No han pasado más de una pocas semanas desde que subí a Patios por primera vez en mi bicicleta de todos los días y todavía me sorprende haber podido hacerlo.
Seis kilómetros y medio de un sufrimiento físico y mental que se prolongó por 32 minutos (o algo así, porque no lo puse en Strava para no andar buscando su aprobación). Un reto que salió de una propuesta casual en la oficina, donde alguno del equipo sugirió subir un domingo temprano. La sugerencia rápidamente se convirtió en un plan y así fue como terminé el domingo a las 6:30 esperando gente en el puente Belisario (que de repente pasó a tener el nombre de una persona muerta).

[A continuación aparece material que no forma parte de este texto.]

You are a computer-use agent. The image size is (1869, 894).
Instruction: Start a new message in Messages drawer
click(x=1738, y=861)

Lo primero que debo decir es que fue otro escenario en el que pude refrescar la idea del colombiano como un ser esnob siempre y en cada escenario de la vida. Es imposible para muchos compartir el gusto y el disfrute de algo sin pordebajear a otros y enrostrarles su inexperiencia. No se pare ahí, no se vaya para allá, no haga esto o aquello. Mil cosas que todos saben y le enrostran al bisoño cuando lo creen conveniente.

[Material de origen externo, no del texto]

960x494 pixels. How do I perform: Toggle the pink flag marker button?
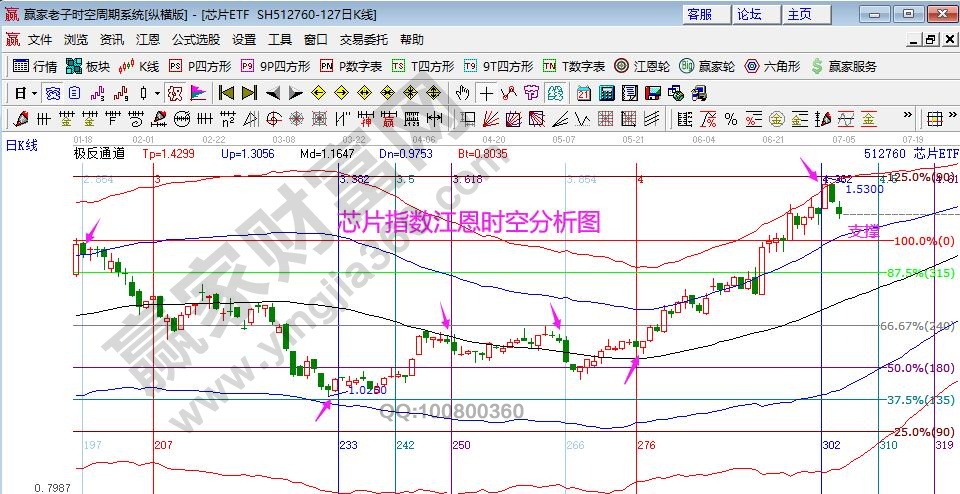pyautogui.click(x=198, y=93)
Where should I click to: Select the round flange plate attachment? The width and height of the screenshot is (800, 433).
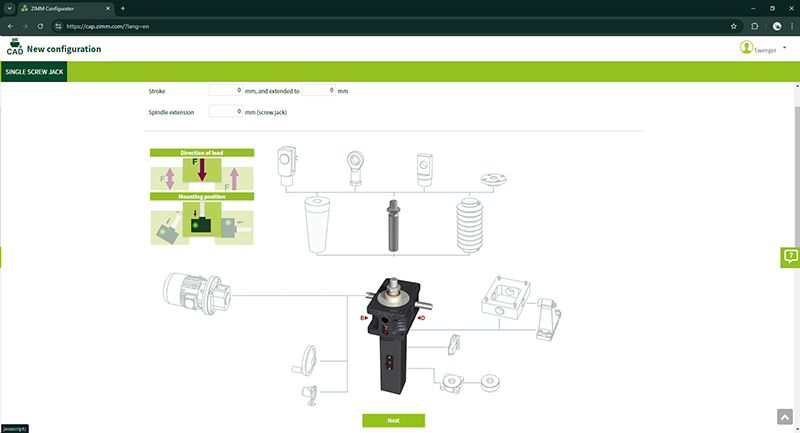493,181
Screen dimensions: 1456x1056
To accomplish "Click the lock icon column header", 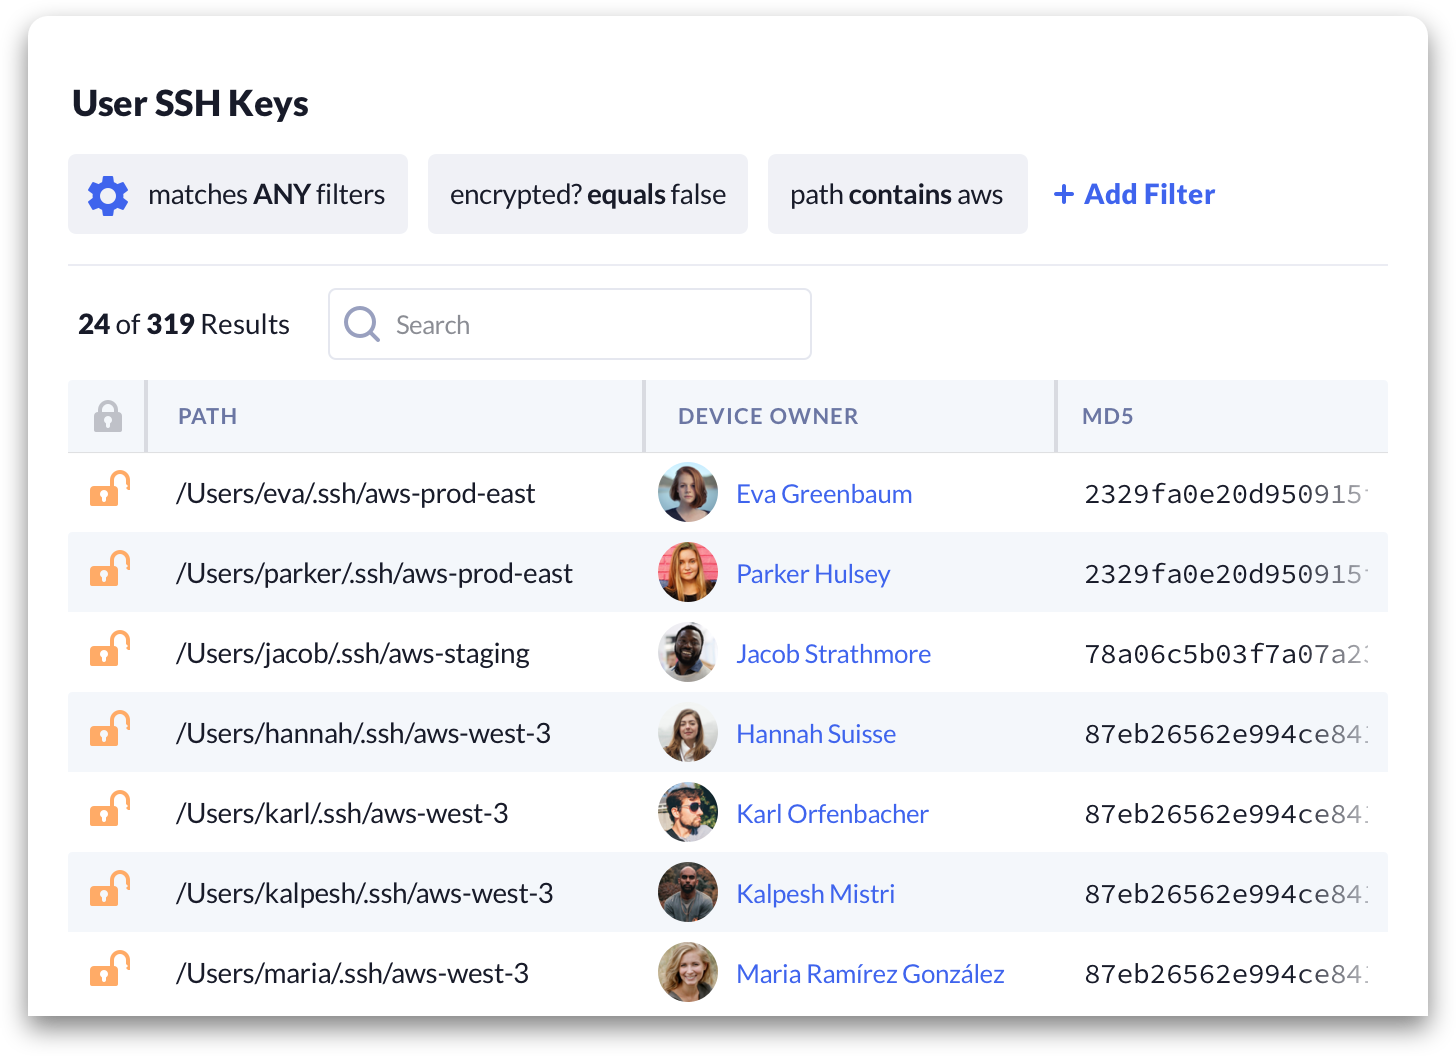I will pos(108,416).
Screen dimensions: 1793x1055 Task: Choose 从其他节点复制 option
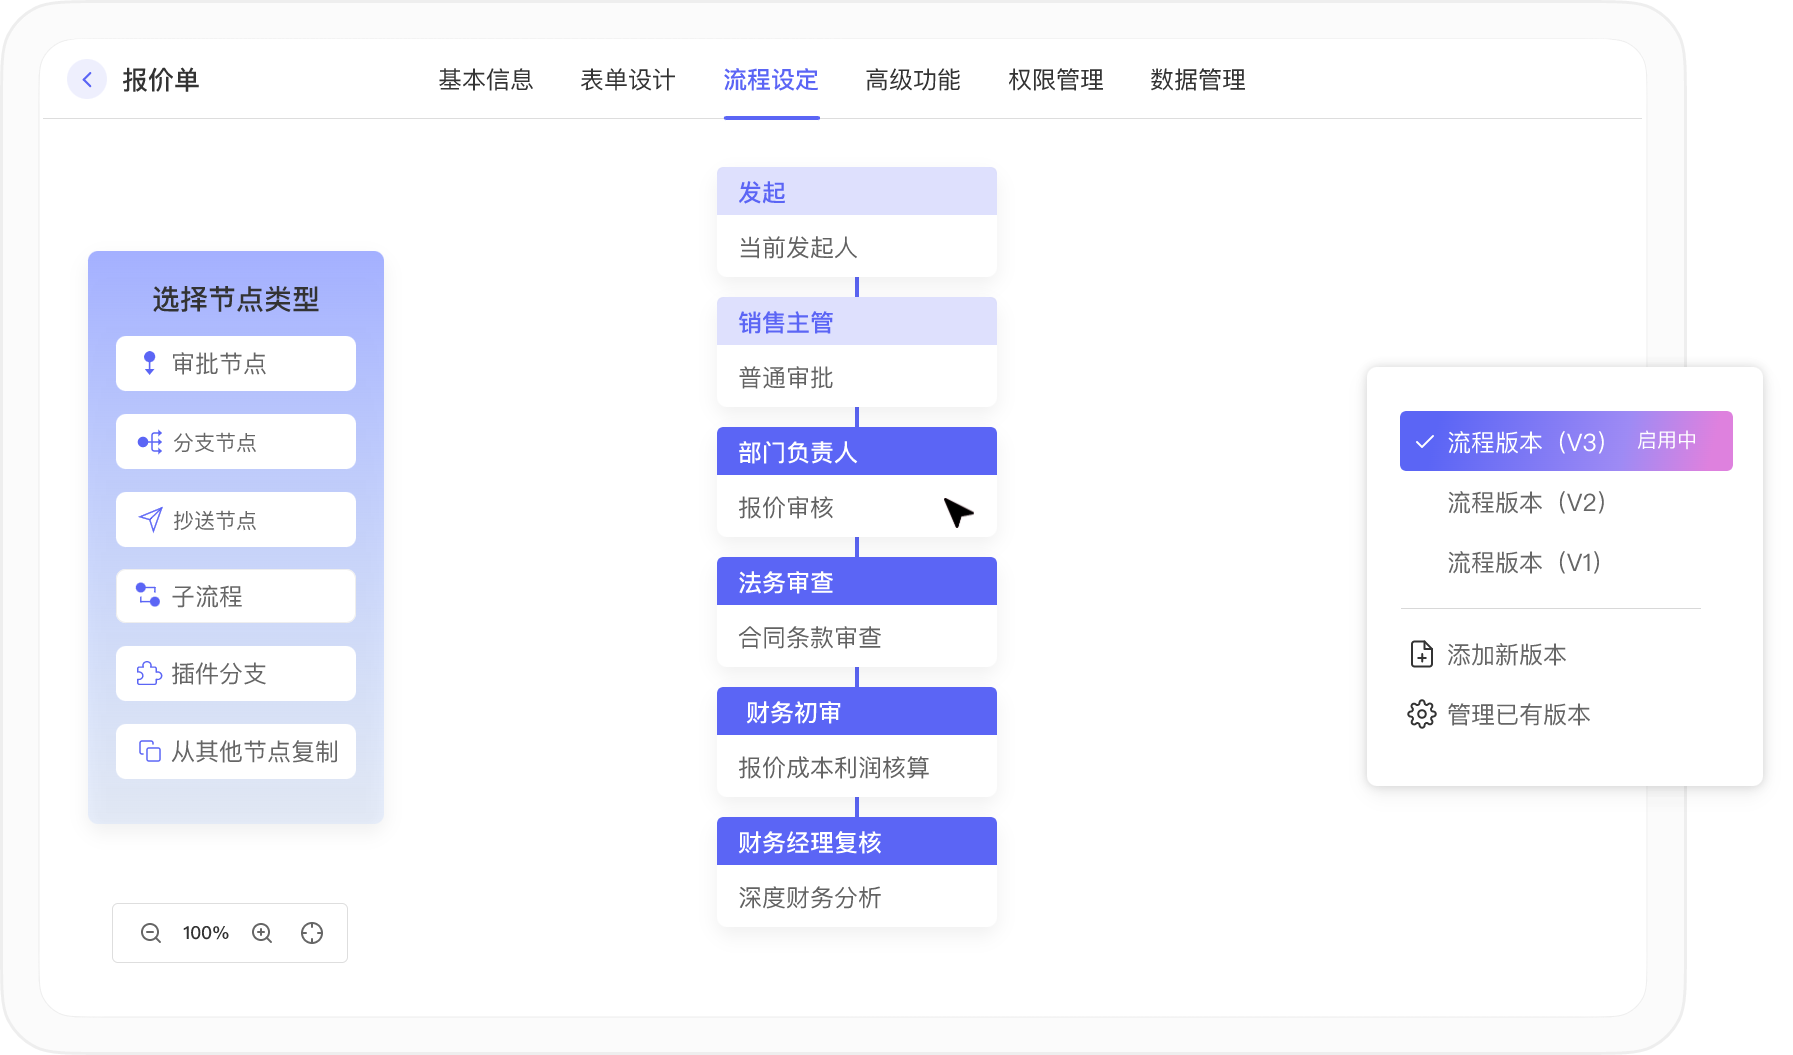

Una vez estábamos todos y salimos cuesta arriba, la siguiente tarea fue encontrar el ritmo ideal. No es la bicicleta más liviana y tampoco salgo en la bicicleta más allá de los ires y venires oficiniles (y los desvíos a sitios aledaños cuando es necesario). Así pues, encontrar qué tan rapido podía y debía ir en la subida era la diferencia entre la sensación de tener los muslos en llamas y un ascenso ininterrumpido. No tardé más de un par de curvas en encontrar el ritmo; el siguiente reto era mantenerlo a pesar de todos los que, no sé cómo, iban más lento que yo. Yo iba en el plato lento, en un cambio lento. De alguna forma, había gente que iba más lento que yo.

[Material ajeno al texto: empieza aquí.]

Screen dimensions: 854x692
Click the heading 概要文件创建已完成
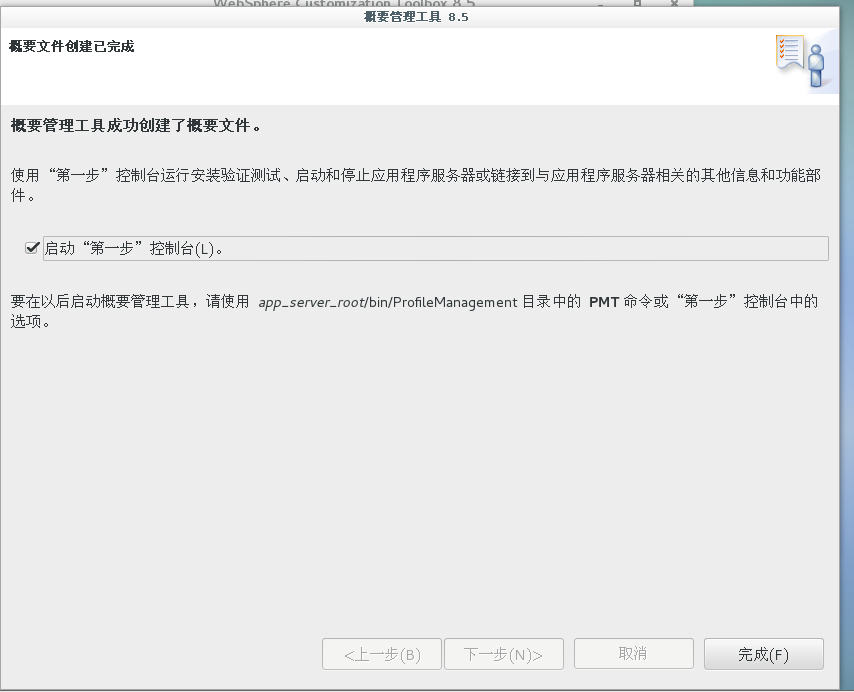click(x=69, y=46)
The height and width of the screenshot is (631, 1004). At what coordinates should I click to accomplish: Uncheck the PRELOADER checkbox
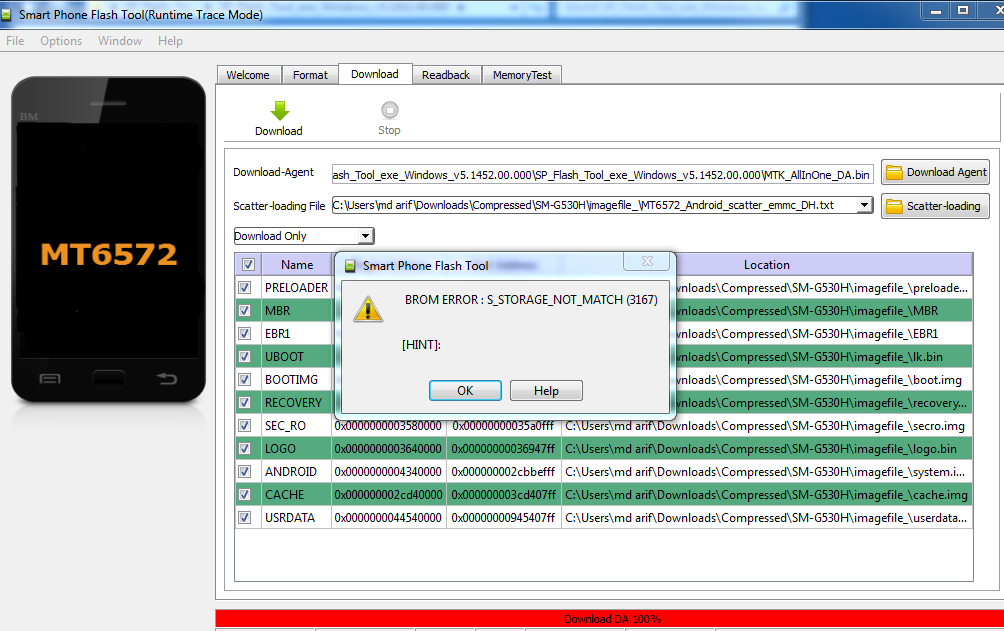click(x=245, y=287)
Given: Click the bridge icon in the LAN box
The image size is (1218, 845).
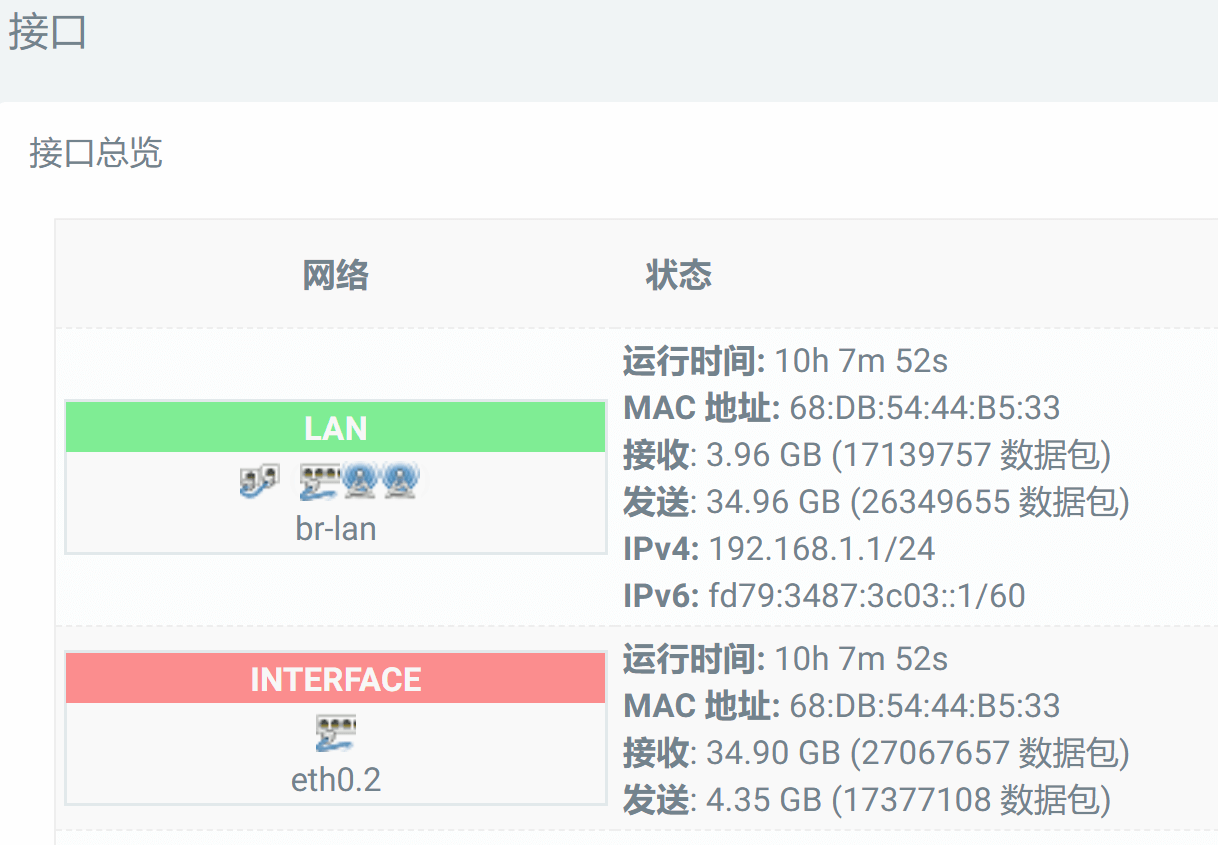Looking at the screenshot, I should [259, 483].
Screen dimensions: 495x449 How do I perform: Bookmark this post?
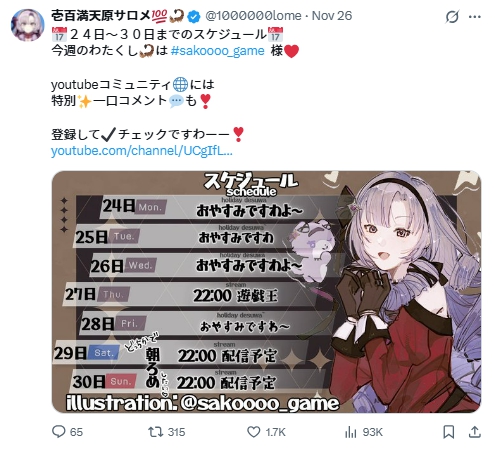(448, 432)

Una vez encontré el ritmo y me sentí cómodo, lo siguiente fue pensar que podía llegar arriba. Que no faltaba mucho para llegar al segundo kilómetro. Luego estaba el tercero y eso era prácticamente la mitad. Una izquierda, una derecha y llego al repecho. No debo olvidar que después del CAI viene una cuesta dura. Efectivamente, uno llega al CAI y viene una pendiente más pronunciada que prueba la cabeza más que las piernas. El subir y subir, el no dejar de subir una pendiente a pesar de todo lo que se ha pedaleado, es tal vez una de las pruebas más grandes a la paciencia que uno puede tener. No hay más que hacer aparte de seguir subiendo. Ya llegará el repecho prometido, posiblemente en la siguiente curva a la izquierda. O a la derecha. Pasa un señor en su bicicleta y me anima: "vamos, vamos, hay que darle". Y le doy. Voy.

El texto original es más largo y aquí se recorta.